US President Donald Trump has signed an executive order to cancel the Obama Administration’s Clean Power Plan, and has ordered the Environmental Protection Agency (EPA) to review and rewrite it. This was one of Trump’s promises during his Presidential campaign, and is part of a wider effort to cut environmental regulations.
Trump signed the order at EPA headquarters, watched by members of the EPA and a group of coal miners dressed in working clothes. Trump told the miners: “This says you’re going back to work.” However, the promise may be ephemeral. Natural gas and renewable generation have become cheaper than coal-fired power, and the most productive mines are increasingly automated.
The “Energy Independence” Executive Order also instructs the US Department of the Interior to overturn a rule regulating hydraulic fracturing (fracking).
Environmentalists have criticised the move. Tom Steyer, head of the activist group NextGen Climate, said: “These actions are an assault on American values, and they endanger the health, safety, and prosperity of every American.”

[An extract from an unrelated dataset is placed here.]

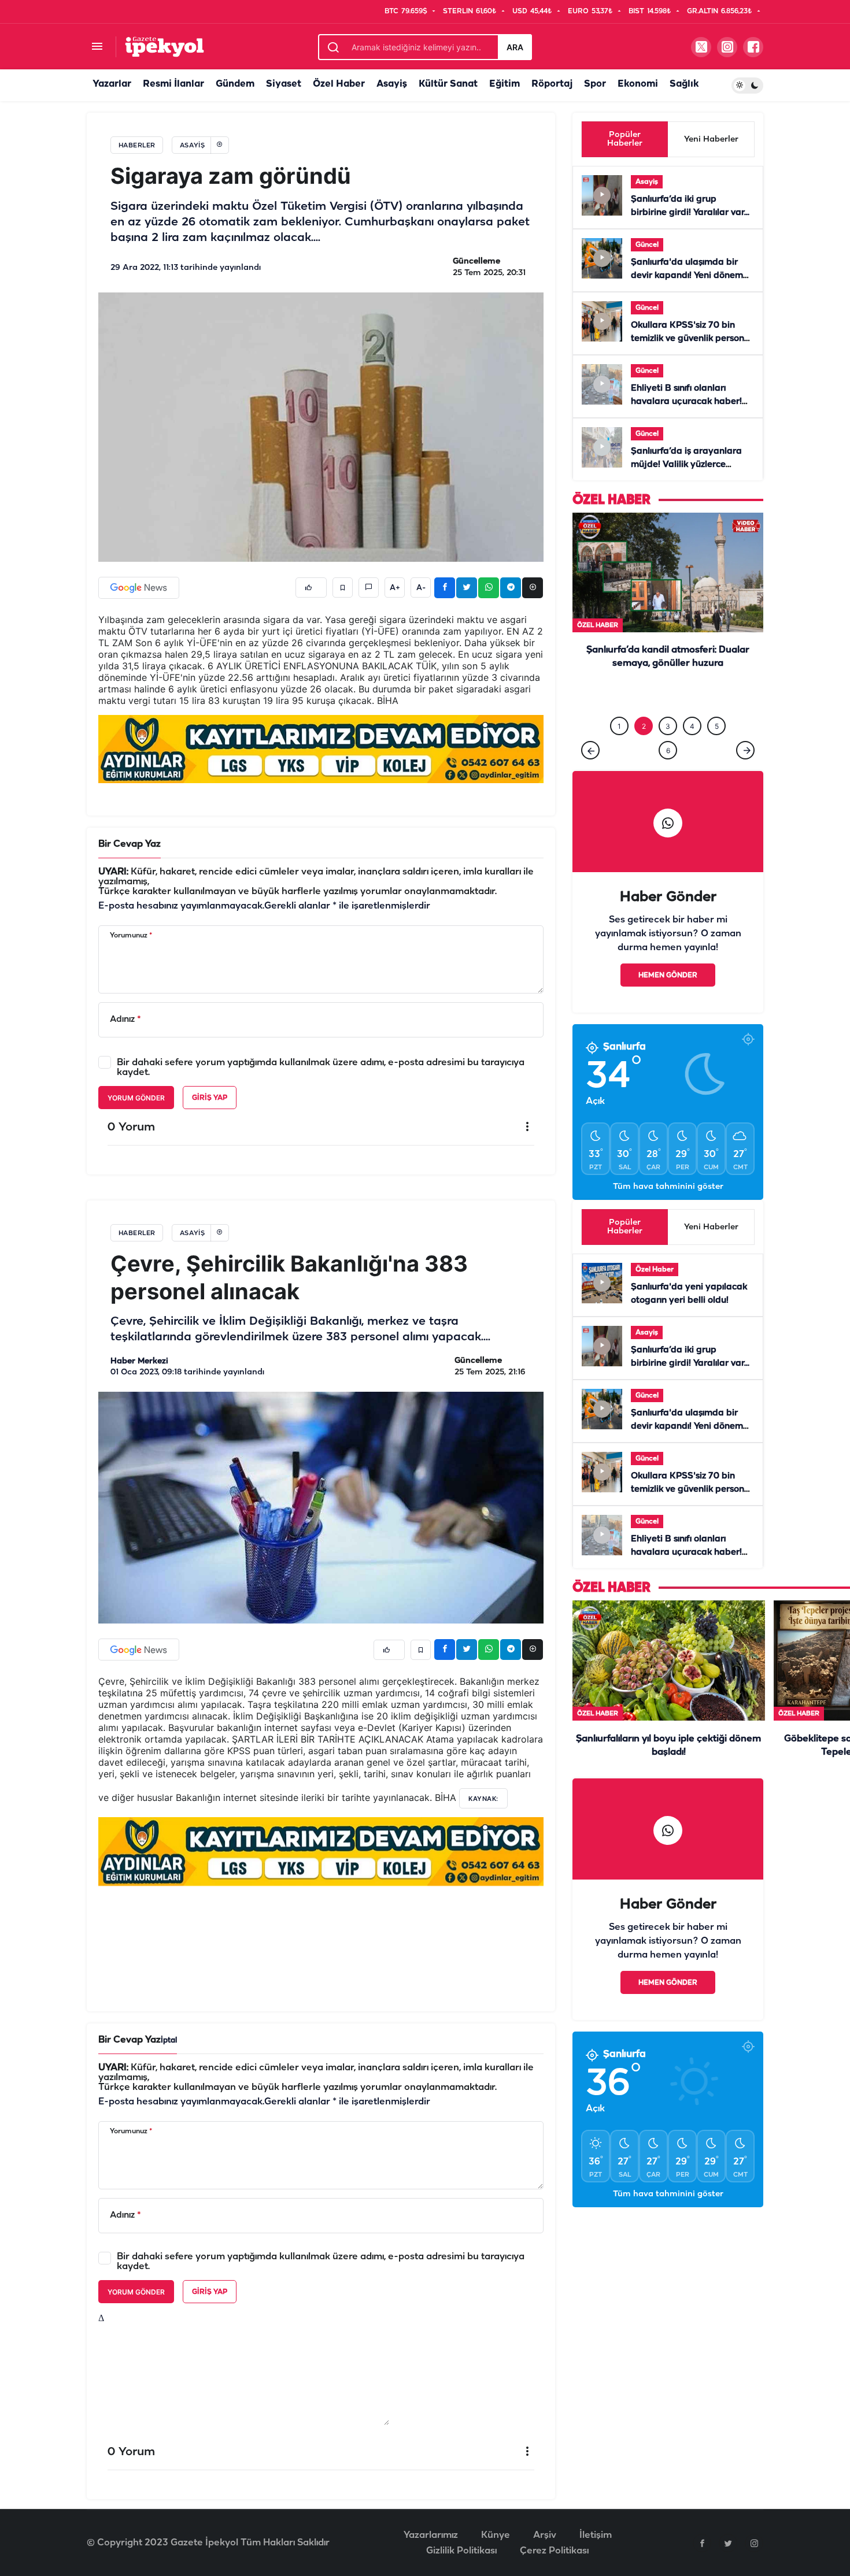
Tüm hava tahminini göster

The attempt to undo the CPP could take years. In February 2016, the Supreme Court stayed the rule pending a legal challenge by over two dozen states that claimed it overstepped EPA’s regulatory authority. Experts differ on whether the DC Circuit will dismiss the states’ challenge based on the Trump administration’s withdrawal of support for the CPP. Environmental groups have promised to fight the reversal of the plan.

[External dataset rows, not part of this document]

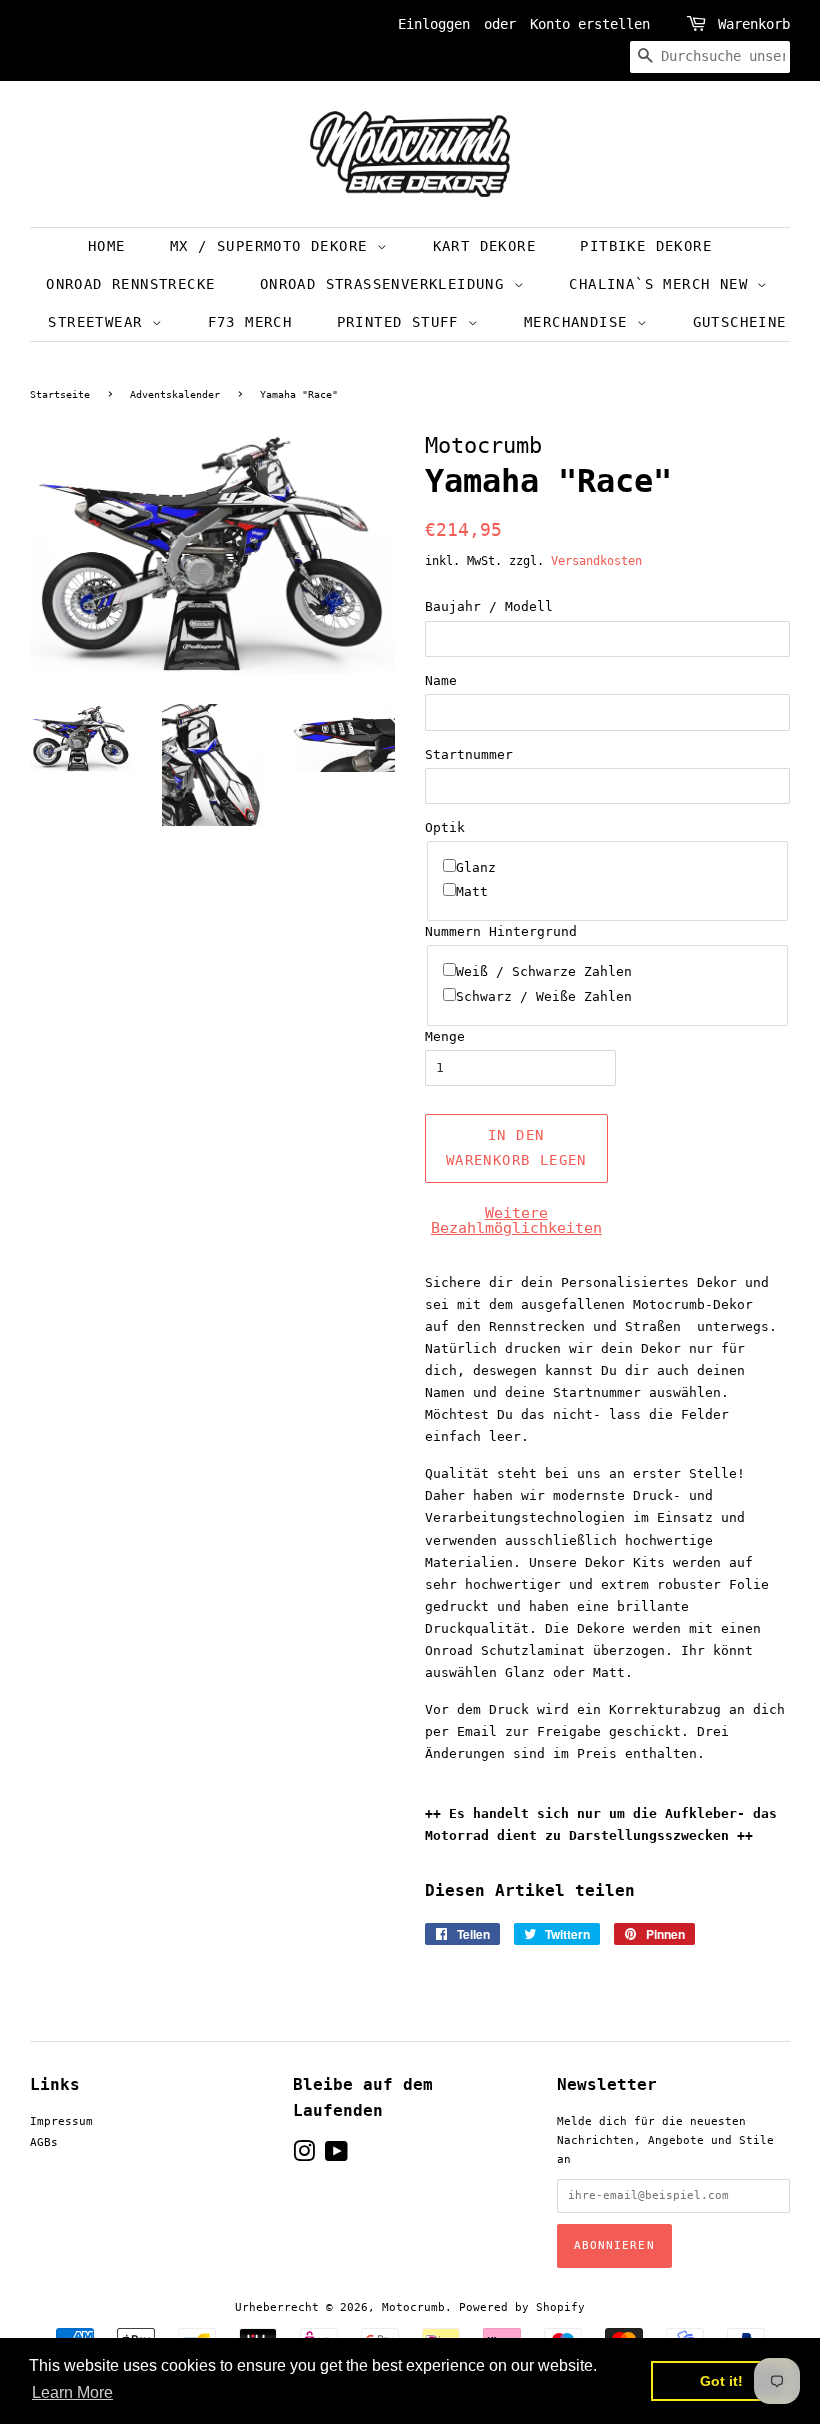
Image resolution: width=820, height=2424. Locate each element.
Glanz (476, 867)
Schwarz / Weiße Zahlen (544, 996)
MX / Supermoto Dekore (273, 246)
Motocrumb (413, 2307)
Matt (472, 891)
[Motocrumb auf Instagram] (304, 2156)
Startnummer (469, 754)
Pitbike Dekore (646, 246)
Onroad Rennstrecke (130, 284)
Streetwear (99, 322)
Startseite (60, 394)
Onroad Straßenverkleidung (387, 284)
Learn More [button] (72, 2392)
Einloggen (434, 24)
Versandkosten (596, 561)
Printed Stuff (403, 322)
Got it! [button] (721, 2381)
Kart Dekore (484, 246)
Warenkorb (754, 24)
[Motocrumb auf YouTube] (336, 2156)
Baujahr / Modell (489, 606)
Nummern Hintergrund (501, 931)
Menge (445, 1036)
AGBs (44, 2142)
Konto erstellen (590, 24)
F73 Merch (250, 322)
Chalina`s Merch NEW (663, 284)
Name (441, 680)
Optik (445, 827)
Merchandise (580, 322)
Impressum (61, 2121)
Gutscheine (740, 322)
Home (107, 246)
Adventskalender (175, 394)
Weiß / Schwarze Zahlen (544, 971)
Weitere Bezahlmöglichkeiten (516, 1220)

Trump’s order will place the EPA in the position of having to contradict its own findings it cited on issuing the final rule in August 2016, which incorporated feedback from 4.3 million comments and months of meetings with state regulators, utilities, and officials. The EPA will also have to overturn its 2009 finding that greenhouse gases endanger public health and must be controlled.
The executive order does not indicate whether the USA will withdraw from the 2015 Paris Agreement on climate change. However, eliminating the CPP will make it extremely difficult for the country to meet its obligations to cut its carbon emissions to 26 per cent below 2005 levels by 2025. The CPP requires a 32 per cent reduction in power plant CO2 levels from 2005 levels by 2030.

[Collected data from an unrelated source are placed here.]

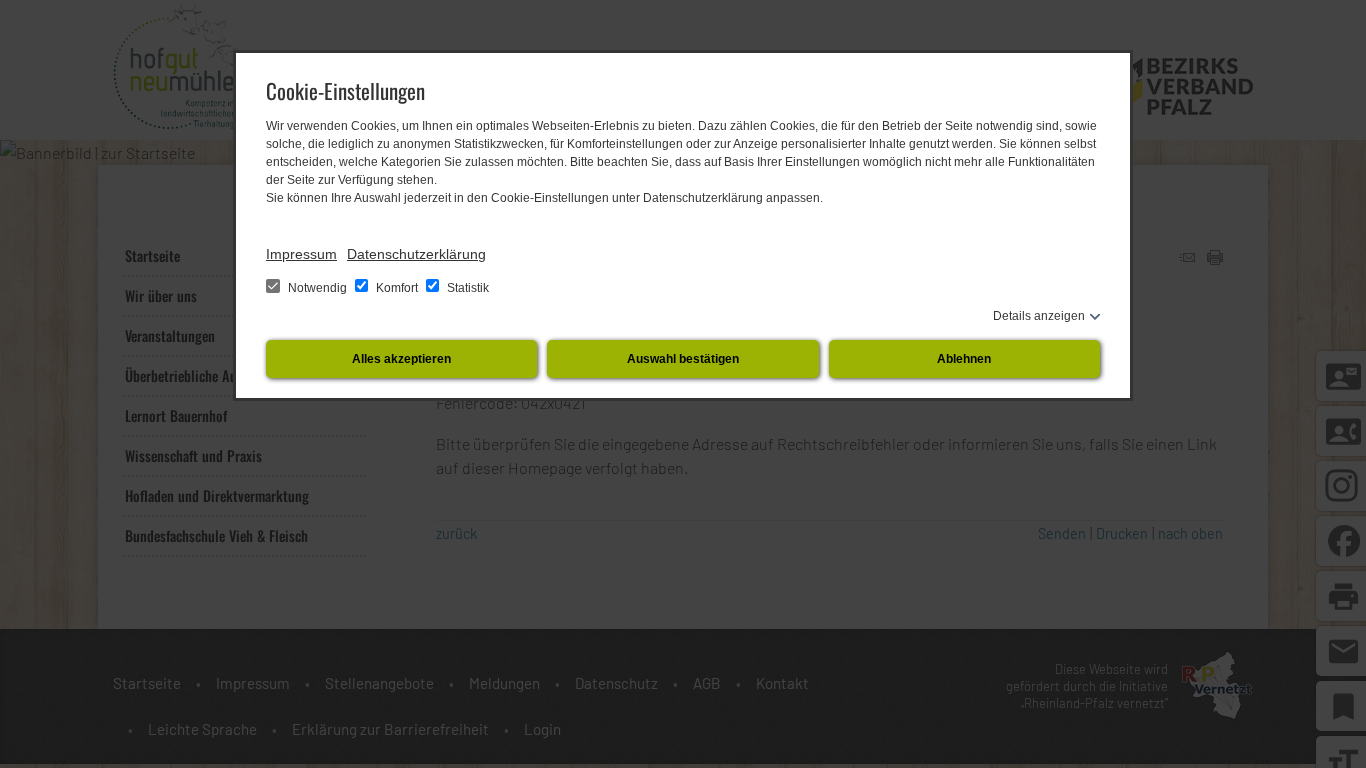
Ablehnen (964, 359)
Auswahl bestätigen (683, 359)
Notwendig (317, 288)
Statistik (466, 288)
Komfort (397, 288)
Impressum (301, 254)
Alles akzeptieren (401, 359)
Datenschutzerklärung (416, 254)
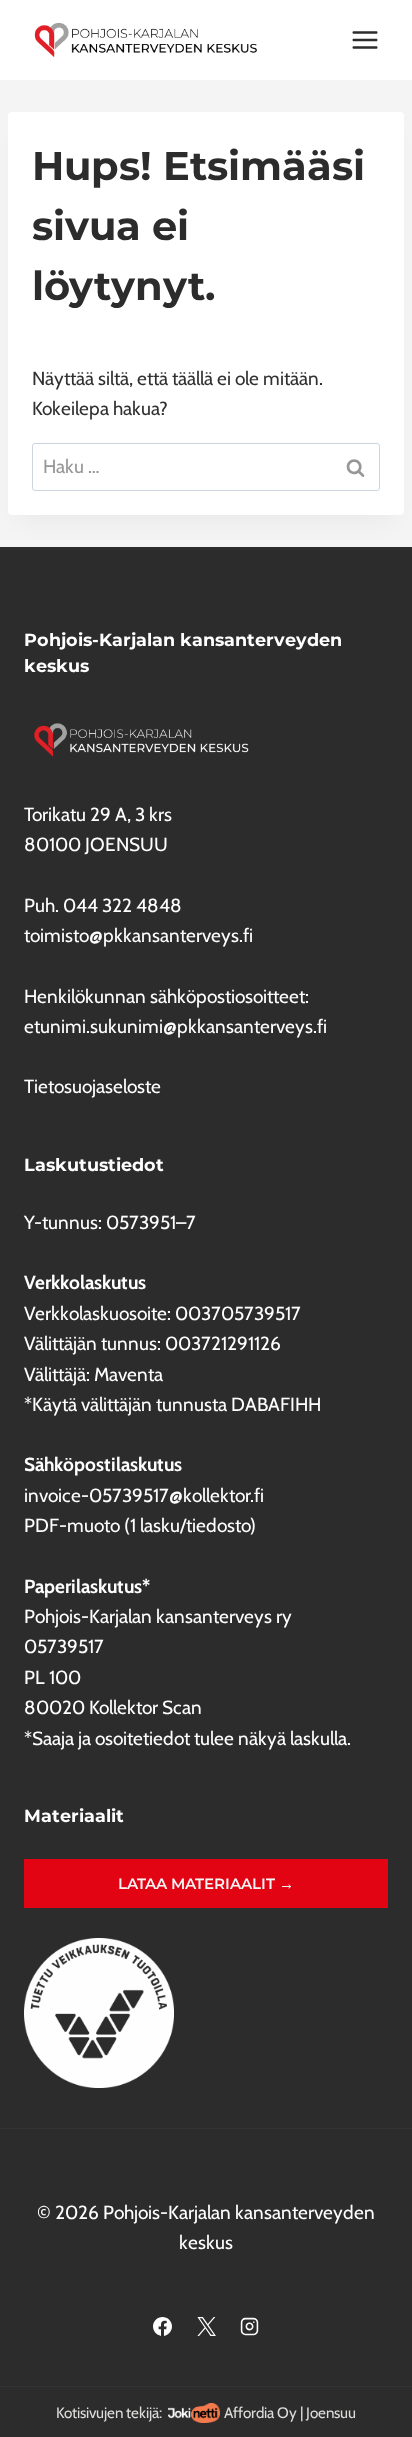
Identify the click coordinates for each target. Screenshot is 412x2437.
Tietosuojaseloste (92, 1086)
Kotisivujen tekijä (107, 2412)
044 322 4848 (122, 905)
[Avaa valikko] (364, 39)
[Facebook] (162, 2327)
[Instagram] (250, 2327)
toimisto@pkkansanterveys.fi (138, 935)
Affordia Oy (260, 2412)
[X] (206, 2327)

Over 21 GW of coal generation retired in 2015 and 2016, largely as a result of the Mercury and Air Toxics Standards.
Trump and several members of his administration have long said that they don’t believe in climate change. Scott Pruitt, Trump’s appointment as the head of the EPA, has frequently denied that CO2 emissions are a cause of global warming.
Regardless of what happens with the CPP, utilities, major corporations, and many states are likely to continue their efforts at decarbonising the generation mix. New York Governor Andrew Cuomo and California Governor Jerry Brown issued a joint statement reaffirming their commitment to exceed the CPP’s targets. They said: “Climate change is real and will not be wished away by rhetoric or denial. Together, California and New York represent approximately 60 million people, nearly one in five Americans, and 20 per cent of the nation’s GDP. With or without Washington, we will work with our partners throughout the world to aggressively fight climate change and protect our future.”